- [GIVEN REQUEST]: Convert the records starting at the line that contains "Esch/Alzette city label" and ending at the line that contains "Looking at the screenshot, I should [x=547, y=52]." into a JSON list of strings, one string per line, with blank lines omitted. Include both boundary lines and no others.

━━━━━━

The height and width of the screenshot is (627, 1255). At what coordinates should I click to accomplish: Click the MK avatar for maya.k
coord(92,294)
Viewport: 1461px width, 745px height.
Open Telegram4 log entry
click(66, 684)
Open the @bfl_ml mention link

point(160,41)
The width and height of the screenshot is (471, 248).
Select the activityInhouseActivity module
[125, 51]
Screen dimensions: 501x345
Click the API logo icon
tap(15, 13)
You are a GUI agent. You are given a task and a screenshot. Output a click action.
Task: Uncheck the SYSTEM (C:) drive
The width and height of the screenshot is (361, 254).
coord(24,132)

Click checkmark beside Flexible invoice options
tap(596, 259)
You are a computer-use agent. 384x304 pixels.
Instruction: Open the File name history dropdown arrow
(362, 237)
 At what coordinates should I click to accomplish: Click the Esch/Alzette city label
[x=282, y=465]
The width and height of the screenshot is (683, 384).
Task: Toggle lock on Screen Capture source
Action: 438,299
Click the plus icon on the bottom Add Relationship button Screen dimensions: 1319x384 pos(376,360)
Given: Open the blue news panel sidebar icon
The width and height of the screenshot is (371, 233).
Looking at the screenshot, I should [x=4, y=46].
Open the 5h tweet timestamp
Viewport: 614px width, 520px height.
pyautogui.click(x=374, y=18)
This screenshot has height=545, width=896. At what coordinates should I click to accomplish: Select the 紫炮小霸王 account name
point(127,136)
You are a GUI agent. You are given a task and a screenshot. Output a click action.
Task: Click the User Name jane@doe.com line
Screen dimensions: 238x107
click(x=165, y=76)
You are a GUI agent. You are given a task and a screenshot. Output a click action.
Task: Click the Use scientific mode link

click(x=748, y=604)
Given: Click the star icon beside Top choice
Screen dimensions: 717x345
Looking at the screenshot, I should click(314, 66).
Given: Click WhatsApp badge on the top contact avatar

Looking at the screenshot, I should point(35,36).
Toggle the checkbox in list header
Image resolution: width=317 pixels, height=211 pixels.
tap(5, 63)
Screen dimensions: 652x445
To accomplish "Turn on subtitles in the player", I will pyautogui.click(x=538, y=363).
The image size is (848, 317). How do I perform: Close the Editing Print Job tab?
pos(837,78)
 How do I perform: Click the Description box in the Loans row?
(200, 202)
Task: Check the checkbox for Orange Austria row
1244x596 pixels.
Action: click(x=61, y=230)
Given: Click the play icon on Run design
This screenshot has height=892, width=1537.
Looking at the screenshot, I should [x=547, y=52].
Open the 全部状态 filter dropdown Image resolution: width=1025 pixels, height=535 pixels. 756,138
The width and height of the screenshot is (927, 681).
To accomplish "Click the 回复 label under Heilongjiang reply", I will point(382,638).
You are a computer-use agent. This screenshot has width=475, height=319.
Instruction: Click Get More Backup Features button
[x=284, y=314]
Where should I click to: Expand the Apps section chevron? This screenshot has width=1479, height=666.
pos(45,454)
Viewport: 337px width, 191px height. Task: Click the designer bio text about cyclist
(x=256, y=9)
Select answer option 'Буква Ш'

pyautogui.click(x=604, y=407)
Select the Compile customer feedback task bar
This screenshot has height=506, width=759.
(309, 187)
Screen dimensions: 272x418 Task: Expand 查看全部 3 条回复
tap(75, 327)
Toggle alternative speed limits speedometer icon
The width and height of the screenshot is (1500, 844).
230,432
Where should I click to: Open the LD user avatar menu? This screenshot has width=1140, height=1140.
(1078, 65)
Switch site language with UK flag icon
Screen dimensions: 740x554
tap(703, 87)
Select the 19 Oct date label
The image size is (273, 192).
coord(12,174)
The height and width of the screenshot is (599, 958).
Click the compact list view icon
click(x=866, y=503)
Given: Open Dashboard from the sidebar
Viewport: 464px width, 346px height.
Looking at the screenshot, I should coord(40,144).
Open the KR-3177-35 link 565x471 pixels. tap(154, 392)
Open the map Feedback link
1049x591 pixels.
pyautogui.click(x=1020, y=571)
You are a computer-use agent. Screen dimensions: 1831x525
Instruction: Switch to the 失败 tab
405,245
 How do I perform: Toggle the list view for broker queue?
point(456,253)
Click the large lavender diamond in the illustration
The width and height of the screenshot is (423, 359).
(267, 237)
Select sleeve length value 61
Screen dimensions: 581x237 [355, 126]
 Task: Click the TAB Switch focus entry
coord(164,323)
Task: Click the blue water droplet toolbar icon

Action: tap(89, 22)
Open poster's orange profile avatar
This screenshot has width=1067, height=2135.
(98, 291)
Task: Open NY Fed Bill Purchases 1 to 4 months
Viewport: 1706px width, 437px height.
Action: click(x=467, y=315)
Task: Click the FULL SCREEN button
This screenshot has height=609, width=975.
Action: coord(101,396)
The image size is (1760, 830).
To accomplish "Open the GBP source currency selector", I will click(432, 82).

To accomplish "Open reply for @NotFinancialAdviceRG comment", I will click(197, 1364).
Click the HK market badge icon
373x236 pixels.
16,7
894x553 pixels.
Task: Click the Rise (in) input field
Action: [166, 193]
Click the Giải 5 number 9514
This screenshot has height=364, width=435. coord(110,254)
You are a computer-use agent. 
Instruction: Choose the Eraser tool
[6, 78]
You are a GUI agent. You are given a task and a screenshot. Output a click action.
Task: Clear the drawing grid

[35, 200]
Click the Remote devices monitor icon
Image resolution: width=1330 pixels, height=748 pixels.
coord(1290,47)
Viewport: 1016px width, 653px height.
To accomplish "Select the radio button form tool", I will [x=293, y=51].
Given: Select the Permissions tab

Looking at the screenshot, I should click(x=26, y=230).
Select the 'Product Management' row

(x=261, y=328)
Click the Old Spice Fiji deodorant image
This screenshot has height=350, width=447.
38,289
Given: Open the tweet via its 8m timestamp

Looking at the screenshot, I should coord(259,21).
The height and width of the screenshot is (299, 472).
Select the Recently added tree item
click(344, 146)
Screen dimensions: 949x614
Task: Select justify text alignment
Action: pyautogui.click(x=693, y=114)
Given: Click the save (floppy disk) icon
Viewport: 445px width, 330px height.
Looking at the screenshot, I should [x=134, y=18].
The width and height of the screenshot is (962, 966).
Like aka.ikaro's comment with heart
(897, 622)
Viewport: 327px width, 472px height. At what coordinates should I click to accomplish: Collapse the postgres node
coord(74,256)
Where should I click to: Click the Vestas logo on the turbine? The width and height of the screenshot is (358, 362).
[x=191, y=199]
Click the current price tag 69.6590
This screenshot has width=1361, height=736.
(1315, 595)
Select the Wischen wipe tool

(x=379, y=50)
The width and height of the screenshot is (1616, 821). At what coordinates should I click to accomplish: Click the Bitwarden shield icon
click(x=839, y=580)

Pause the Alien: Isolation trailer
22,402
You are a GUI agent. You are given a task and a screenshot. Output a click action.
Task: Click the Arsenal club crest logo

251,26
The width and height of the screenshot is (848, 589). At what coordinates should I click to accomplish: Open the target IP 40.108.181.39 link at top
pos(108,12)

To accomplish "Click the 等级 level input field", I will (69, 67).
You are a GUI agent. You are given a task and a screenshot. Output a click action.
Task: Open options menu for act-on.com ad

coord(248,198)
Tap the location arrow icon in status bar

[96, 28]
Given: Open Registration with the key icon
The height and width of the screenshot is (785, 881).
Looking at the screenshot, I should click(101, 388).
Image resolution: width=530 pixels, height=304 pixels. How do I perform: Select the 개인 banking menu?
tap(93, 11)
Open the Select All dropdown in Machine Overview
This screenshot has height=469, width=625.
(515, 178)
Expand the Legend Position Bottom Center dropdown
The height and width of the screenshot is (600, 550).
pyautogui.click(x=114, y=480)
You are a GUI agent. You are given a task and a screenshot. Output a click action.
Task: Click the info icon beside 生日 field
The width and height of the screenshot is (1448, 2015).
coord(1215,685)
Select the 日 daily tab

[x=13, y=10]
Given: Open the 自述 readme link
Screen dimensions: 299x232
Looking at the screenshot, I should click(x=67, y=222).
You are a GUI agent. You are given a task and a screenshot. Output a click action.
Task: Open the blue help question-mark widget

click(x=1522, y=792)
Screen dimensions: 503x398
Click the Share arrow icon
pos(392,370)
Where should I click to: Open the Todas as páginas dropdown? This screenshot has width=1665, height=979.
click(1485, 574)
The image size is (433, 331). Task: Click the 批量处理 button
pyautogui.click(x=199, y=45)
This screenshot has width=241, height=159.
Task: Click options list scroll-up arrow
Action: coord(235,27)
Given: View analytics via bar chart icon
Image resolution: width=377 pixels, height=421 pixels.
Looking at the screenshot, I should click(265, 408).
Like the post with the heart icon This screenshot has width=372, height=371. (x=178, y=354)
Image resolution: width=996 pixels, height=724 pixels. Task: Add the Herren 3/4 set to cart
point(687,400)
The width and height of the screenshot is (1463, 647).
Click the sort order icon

━━━━━━

- [WRITTEN ANSWER]:
[
  " At what coordinates should I click to accomplish: Click the Esch/Alzette city label",
  "[x=282, y=465]",
  "The width and height of the screenshot is (683, 384).",
  "Task: Toggle lock on Screen Capture source",
  "Action: 438,299",
  "Click the plus icon on the bottom Add Relationship button Screen dimensions: 1319x384 pos(376,360)",
  "Given: Open the blue news panel sidebar icon",
  "The width and height of the screenshot is (371, 233).",
  "Looking at the screenshot, I should [x=4, y=46].",
  "Open the 5h tweet timestamp",
  "Viewport: 614px width, 520px height.",
  "pyautogui.click(x=374, y=18)",
  "This screenshot has height=545, width=896. At what coordinates should I click to accomplish: Select the 紫炮小霸王 account name",
  "point(127,136)",
  "You are a GUI agent. You are given a task and a screenshot. Output a click action.",
  "Task: Click the User Name jane@doe.com line",
  "Screen dimensions: 238x107",
  "click(x=165, y=76)",
  "You are a GUI agent. You are given a task and a screenshot. Output a click action.",
  "Task: Click the Use scientific mode link",
  "click(x=748, y=604)",
  "Given: Click the star icon beside Top choice",
  "Screen dimensions: 717x345",
  "Looking at the screenshot, I should click(314, 66).",
  "Given: Click WhatsApp badge on the top contact avatar",
  "Looking at the screenshot, I should point(35,36).",
  "Toggle the checkbox in list header",
  "Image resolution: width=317 pixels, height=211 pixels.",
  "tap(5, 63)",
  "Screen dimensions: 652x445",
  "To accomplish \"Turn on subtitles in the player\", I will pyautogui.click(x=538, y=363).",
  "The image size is (848, 317). How do I perform: Close the Editing Print Job tab?",
  "pos(837,78)",
  " How do I perform: Click the Description box in the Loans row?",
  "(200, 202)",
  "Task: Check the checkbox for Orange Austria row",
  "1244x596 pixels.",
  "Action: click(x=61, y=230)",
  "Given: Click the play icon on Run design",
  "This screenshot has height=892, width=1537.",
  "Looking at the screenshot, I should [x=547, y=52]."
]